The family takes a remote house in a Welsh village, prior to Susanna’s next gig in London. (Cue odd villagers making cryptic statements.) They rent it online from a mysterious landlord with whom they never actually speak; Theo and Susanna later discover that they thought the other had rented it. (Cue Scooby Doo: “Ruh roh!”)
The house is spacious and modern and rather blank; it is also off-kilter, with walls at strange angles, and an inside bigger than the outside. (Cue hallways and doors that lead to different hallways and other doors that open and close and lead back to rooms that couldn’t be there but are but … cue lots of running up and down stairs.) There are no pictures but plenty of wall switches. (Cue lamps that turn on by themselves and light peeking from underneath doors.)
There are some genuinely unsettling moments: A trail of Polaroids is wonderfully ominous; a shadow without a source flits across a wall; a figure appears in the window as they attempt to escape; Theo’s complete awareness that he is having a nightmare and tries to unsuccessfully slap himself awake — all standard but crafted moments that just don’t add up to anything more than … standard crafted moments. (Cue “Isn’t that just like … ?”)
About half way through, there is a nice bit with two cell phones that plays both into Theo’s paranoia and his reality. It motivates the latter part of the film which accelerates in tempo and yet never seems to pick up steam. Early on, it is teased that time is not quite in sync and this becomes a major point in the film’s finale. However, it needs a little more plot and a little less plod.
The performances are not bad. Kevin Bacon plays Theo as tightly-wound, introspective, and guilt-ridden. (Cue grimaces and ferocious journal writing and tossed pens.) Amanda Seyfried plays Susanna as both tolerant and vaguely narcissistic. (Cue long suffering looks alternating with exasperation.) Geoff Bell is the ominously knowing storekeeper, Angus. (Cue impenetrable accent.)
But the real star of the film is the house. A modern wonder or an eyesore, depending on point-of-view. Is it evil or does it draw evil to it to punish? Angus mutters some vague history that there’s always been a house on the land and it’s the Devil’s Tower. (Cue “What did he say and should I rewind to hear it or never mind this must almost be over, right?”)
There have been plenty of entertaining films that have dabbled in the dark powers of a house — Burnt Offerings and The Haunting, for example. This just isn’t one of them.

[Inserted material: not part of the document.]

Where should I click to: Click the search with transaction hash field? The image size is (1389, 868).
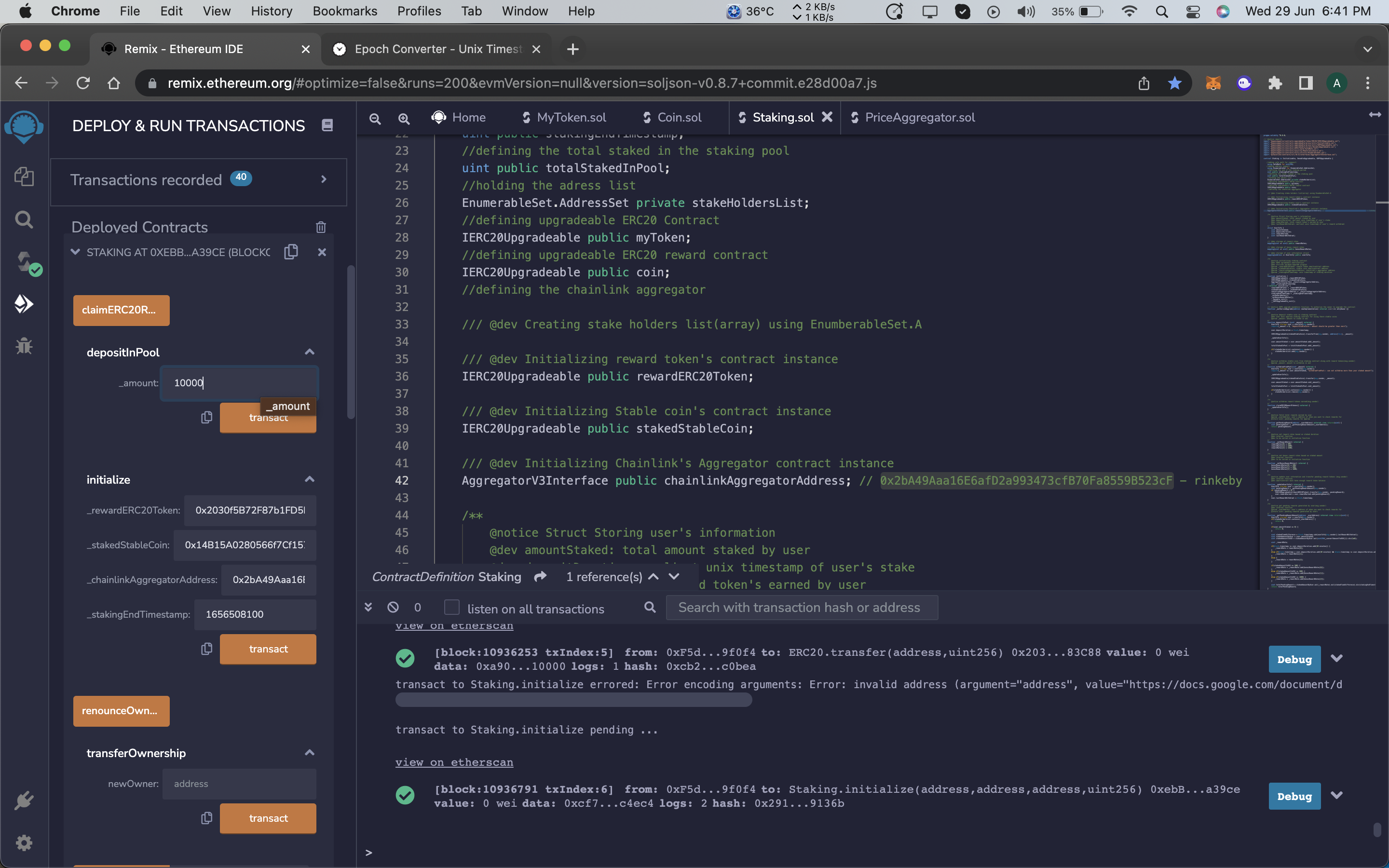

Ultimately, it is just another in a long line of generic arthouse wannabes. Where it fails as a horror movie, it also doesn’t succeed as a character study. To quote Gertrude Stein (Cue pretentious comparison): “There is no there there.”
When faced with a title like You Should Have Left, so many possibilities come to mind. You Should Have Left … and So Should I. You Should Have Left … and Taken Me With You. Or You Should Have Left … and That Would Have Been Right. (Cue bad pun.) But, probably the best title would have been You Shouldn’t Have Gone in the First Place.
Rated R, You Should Have Left is available On Demand.